Who qualifies for parent’s leave?
The legislation governing parent’s leave is the Parent's Leave and Benefit Act 2019, as amended.
You must meet certain criteria to be eligible to take parent’s leave. You must:
Be a relevant parent
Take the leave within 104 weeks (2 years) of the birth of the child or in the case of adoption, from the date the child is placed with you (the placement date)
Give at least 6 weeks’ notice to your employer
The legislation only provides for the minimum entitlement to parent’s leave. Your contract of employment may give you more rights.
Does it all have to be taken at one time?
You can take this leave as:
One continuous period of 7 weeks leave or
Separate periods of not less than one week
Parent’s leave cannot be transferred between parents – except in specified circumstances such as the death of one of the parents.

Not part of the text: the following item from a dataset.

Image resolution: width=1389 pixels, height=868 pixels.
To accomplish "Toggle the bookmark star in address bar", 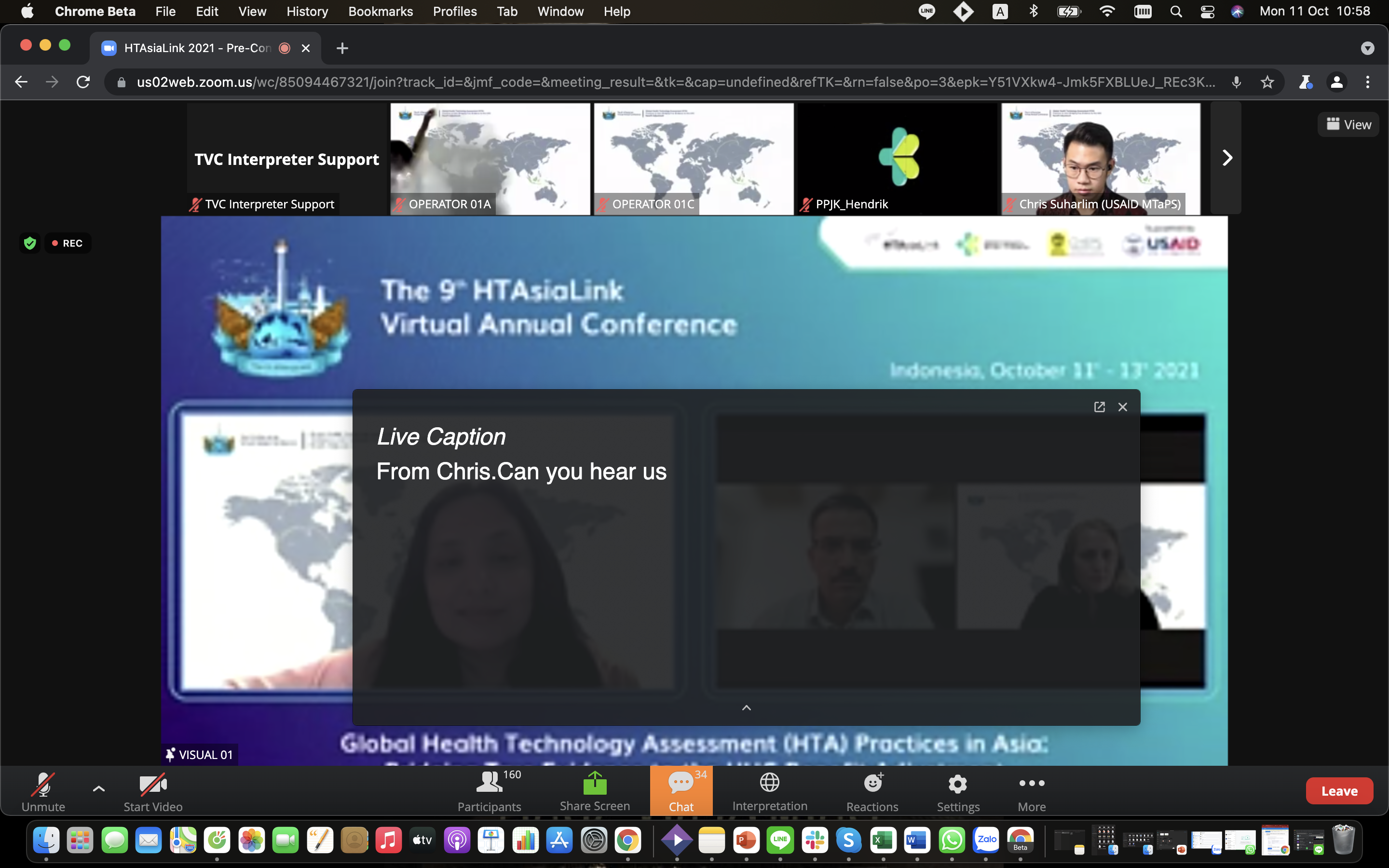I will coord(1267,82).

Does it affect my employment?
You are treated as being in employment while you are on parent’s leave (and all other types of statutory leave for parents). You are entitled to return to your job after parent’s leave.
Annual leave – you can build up annual leave while you are on parent’s leave.
Public holidays – you are entitled to any public holidays that occur during your parent’s leave.
PRSI contributions – you can get credited PRSI contributions while you are on parent’s leave.
Parents leave, Parental leave and Paternity leave
Parent’s leave is specifically for parents during the child’s first 2 years.
Parental leave entitles parents to take unpaid leave from work to spend time looking after their children. Since 1 September 2020, both parents can take up to 26 weeks parental leave.
Paternity leave is specifically for new parents in their child’s first 6 months.